Defense Casts Doubt on DNA Expert Testimony
Earlier Tuesday, Angela Butler, a senior forensic DNA analyst with the Serological Research Institute in Richmond, concluded her testimony after a lengthy cross-examination from the defense.
Sanger focused largely on the fact that there were no “validation studies” on the accuracy of the human blood protein test Butler’s lab uses to confirm blood from soil.
But Butler said a validation study specific to soil isn’t necessary. “It’s impossible to have a validation study for every forensic sample,” she said, adding that the lack of such a study “does not negate your results.”
The lab practices quality control measures on each test lot it receives, Butler said, adding that existing validation tests quantify how much a sample can be diluted to still receive a positive reaction. Butler affirmed that neither Smart’s nor Paul Flores’ DNA could be included or excluded from the DNA mixture found on the small brown stain on a canvas mattress pad sent to her lab by the Sheriff’s Office. It was presumably taken from Flores’ residence hall room.
The mixture likely included DNA profiles from three people, one of them male, Butler confirmed, but the profiles could only include either Paul Flores or Smart — not both.
“If it were one, then it could not have been the other, right?” Sanger asked. “Yes,” Butler responded.
On cross examination, Mesick confirmed that Butler did not check the pH of the soil samples before testing them — something Butler said is not required. When asked, Butler said that the blood found on the soil could have been from a human, a ferret or a primate because no DNA evidence could be found.
Defense Asks For Mistrial Following Heated Moment in Court
Sanger attempted to move for a mistrial Tuesday, alleging the prosecution engaged in misconduct when questioning a Sheriff’s Office detective. The judge ultimately denied the motion during a brief proceeding outside of the presence of the jury.
The motion came after a heated moment in the courtroom between Sanger and Peuvrelle while questioning Det. Clint Cole about a white truck owned by Paul Flores. Cole confirmed the white Nissan truck was two-wheel drive, and currently in the custody of the Sheriff’s Office.
Sanger asked Cole on cross-examination if he knew whether the truck had been raised or modified since 1996. Cole replied he had no personal knowledge of that and did not see any evidence.
Next, Peuvrelle asked Cole if he was present in the courtroom when witness Jennifer Hudson testified the truck she saw Flores drive appeared to be four-wheel drive. This drew a passionate objection from Sanger, shouting “Mr. Peuvrelle knows better than that. I have a motion” over Peuvrelle. The prosecutor quipped back, “He opened the door, your honor.”
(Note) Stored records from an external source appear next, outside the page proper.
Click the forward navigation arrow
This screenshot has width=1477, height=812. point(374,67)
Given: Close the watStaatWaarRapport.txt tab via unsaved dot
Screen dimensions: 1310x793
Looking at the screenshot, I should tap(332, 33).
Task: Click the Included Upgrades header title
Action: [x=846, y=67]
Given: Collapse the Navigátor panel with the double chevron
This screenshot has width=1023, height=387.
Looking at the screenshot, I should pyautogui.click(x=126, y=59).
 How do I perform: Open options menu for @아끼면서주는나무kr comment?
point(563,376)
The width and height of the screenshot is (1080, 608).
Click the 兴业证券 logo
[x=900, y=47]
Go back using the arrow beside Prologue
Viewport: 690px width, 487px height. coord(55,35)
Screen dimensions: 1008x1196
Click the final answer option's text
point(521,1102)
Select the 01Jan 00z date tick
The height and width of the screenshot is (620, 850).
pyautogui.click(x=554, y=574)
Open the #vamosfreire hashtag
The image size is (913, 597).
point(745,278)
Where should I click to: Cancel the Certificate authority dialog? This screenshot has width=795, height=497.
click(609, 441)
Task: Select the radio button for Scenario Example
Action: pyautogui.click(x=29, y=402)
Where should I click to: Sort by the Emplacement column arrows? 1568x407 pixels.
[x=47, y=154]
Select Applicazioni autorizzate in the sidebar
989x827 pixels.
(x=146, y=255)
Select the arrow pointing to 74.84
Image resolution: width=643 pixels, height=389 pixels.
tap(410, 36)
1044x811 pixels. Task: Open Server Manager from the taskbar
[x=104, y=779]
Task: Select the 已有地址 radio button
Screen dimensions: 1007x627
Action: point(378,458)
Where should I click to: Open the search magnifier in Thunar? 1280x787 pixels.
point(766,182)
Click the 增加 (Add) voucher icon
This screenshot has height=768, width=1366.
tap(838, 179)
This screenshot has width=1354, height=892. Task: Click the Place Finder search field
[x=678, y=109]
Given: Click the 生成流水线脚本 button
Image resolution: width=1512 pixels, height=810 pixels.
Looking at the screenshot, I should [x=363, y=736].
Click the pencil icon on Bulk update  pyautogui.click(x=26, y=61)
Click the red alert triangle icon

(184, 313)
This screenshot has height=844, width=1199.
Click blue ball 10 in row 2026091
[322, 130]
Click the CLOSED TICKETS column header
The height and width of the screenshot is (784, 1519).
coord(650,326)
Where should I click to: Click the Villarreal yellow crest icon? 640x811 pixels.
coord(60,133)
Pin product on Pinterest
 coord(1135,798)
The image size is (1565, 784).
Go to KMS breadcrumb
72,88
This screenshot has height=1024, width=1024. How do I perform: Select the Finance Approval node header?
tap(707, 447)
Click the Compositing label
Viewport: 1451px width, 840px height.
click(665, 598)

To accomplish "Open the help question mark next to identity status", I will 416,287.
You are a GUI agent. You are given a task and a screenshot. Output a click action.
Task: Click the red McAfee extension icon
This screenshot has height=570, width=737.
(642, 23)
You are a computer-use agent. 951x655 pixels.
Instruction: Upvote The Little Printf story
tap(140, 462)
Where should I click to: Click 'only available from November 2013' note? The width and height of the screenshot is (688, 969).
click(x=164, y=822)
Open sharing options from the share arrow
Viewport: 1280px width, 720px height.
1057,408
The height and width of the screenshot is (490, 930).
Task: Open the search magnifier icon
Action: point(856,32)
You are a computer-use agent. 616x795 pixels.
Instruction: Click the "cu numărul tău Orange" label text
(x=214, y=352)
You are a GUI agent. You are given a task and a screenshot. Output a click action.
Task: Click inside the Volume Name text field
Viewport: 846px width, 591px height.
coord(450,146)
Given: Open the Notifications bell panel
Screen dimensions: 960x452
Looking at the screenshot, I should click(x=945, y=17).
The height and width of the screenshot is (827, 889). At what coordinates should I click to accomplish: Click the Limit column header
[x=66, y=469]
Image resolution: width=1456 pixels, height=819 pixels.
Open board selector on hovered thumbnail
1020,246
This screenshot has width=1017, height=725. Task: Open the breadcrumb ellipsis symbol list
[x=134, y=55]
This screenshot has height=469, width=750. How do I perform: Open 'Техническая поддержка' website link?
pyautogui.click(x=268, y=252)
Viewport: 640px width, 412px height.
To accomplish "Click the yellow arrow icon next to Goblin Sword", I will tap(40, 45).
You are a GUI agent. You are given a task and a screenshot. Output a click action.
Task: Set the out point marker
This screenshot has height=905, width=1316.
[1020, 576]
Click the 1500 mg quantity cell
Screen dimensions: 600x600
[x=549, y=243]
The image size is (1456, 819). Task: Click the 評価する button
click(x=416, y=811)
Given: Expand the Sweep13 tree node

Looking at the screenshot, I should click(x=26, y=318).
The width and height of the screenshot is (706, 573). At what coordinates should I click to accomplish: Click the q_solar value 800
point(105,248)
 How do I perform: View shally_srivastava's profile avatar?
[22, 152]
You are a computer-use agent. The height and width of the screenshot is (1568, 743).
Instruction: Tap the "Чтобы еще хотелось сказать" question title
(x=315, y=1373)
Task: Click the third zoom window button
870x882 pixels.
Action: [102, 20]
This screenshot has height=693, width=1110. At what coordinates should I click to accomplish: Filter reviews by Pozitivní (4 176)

O’Keefe quickly excused the jury to address the objection on the record. Sanger alleged Peuvrelle “not only asked what he knew was a leading question, he also asked a misleading question and asked a second question while the objection was still pending.” He called Peuvrelle’s actions “prosecutorial misconduct” and motioned for a mistrial in the case. “This isn’t ‘Law and Order,’ ” Sanger said.
The defense attorney called the question “totally inappropriate” because the question implied Hudson saw Flores’ specific truck, adding that Peuvrelle “knows that Jennifer Hudson has committed perjury.” Peuvrelle said there was no misconduct, and that he was simply responding to a question asked by Sanger.
He also noted Hudson testified that she saw what appeared to be a four-wheel-drive truck, calling the question he asked “fair game.” Mesick did not join Sanger’s motion, and O’Keefe ultimately denied it.
Court is expected to resume Wednesday morning with the defense’s first witness.